*Excerpted text*:
Easy aloo chaat
Enjoy this moreish potato-based side dish to accompany an Indian feast. Scatter colourful coriander leaves and pomegranate seeds to serve
- Serves: 6 persons
- 750g potatoes (Maris Piper or King Edward)
- 1small red onion, finely diced
- 30g ginger, peeled and finely grated
- 2green chillies, deseeded and finely chopped
- 1tsp ground cumin
- 2tsp chaat masala
- ½tsp Kashmiri chilli powder
- ½tsp coarsely ground black peppercorns
- 1lemon, juiced
- 1l sunflower oil, for deep-frying
- 4tbsp date and tamarind sauce (use shop-bought, or try our recipe below)
- 2tbsp coriander relish (use shop-bought or try our recipe below)
- 2tbsp roughly chopped coriander
- 3tbsp pomegranate seeds
Step 1Peel the potatoes, cut into 3cm chunks and rinse under cold running water for 2 mins. Bring a large pan of salted water to the boil, add the potatoes and simmer, uncovered for 5-10 mins until tender. Drain and tip onto a cooling rack. Leave to cool, then chill for 30 mins to dry the surface.

Records from a collection
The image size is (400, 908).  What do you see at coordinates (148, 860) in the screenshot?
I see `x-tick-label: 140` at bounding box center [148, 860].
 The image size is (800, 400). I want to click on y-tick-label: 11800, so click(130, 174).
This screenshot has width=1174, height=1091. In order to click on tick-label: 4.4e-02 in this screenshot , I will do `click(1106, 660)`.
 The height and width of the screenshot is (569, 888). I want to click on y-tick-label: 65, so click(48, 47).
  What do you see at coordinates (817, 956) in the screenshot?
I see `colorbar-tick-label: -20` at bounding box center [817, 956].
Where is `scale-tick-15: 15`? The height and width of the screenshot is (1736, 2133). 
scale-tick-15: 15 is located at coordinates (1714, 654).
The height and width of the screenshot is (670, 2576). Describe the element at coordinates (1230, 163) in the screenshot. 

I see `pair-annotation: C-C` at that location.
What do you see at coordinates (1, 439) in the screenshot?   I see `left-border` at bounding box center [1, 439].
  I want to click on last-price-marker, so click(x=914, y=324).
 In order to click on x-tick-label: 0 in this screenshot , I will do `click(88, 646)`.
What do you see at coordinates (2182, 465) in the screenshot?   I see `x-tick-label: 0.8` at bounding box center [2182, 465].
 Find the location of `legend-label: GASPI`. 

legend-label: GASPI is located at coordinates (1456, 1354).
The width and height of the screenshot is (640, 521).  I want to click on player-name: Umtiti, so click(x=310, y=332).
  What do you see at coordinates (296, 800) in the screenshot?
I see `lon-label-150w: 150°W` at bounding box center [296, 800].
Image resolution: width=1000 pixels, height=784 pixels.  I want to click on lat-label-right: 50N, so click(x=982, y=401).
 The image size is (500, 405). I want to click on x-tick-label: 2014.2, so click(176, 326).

*Task requirements*:
1. In the aloo chaat recipe, for how long should the potato chunks be rinsed under cold running water?
2. Rewrite the part of the aloo chaat recipe from "- 2tbsp roughly" up to and including "dry the surface.", substituting "baking tray" for "cooling rack".
3. Carry the aloo chaat recipe forward from the point at which it stops.

*Responses for each task*:
1. For 2 minutes.

2.
- 2tbsp roughly chopped coriander
- 3tbsp pomegranate seeds
Step 1Peel the potatoes, cut into 3cm chunks and rinse under cold running water for 2 mins. Bring a large pan of salted water to the boil, add the potatoes and simmer, uncovered for 5-10 mins until tender. Drain and tip onto a baking tray. Leave to cool, then chill for 30 mins to dry the surface.

3.
Step 2Mix the onion with the ginger, spices and lemon juice. Set aside.
Step 3Heat the oil in a wok or karahi to 180C, or when a cube of bread browns in 30 seconds. Batch fry the potatoes until golden, drain on kitchen paper and season with salt.
Step 4Mix the potatoes with the dressed onions, drizzle with the date and tamarind sauce and coriander relish, and sprinkle with the coriander and pomegranate seeds. Serve straightaway.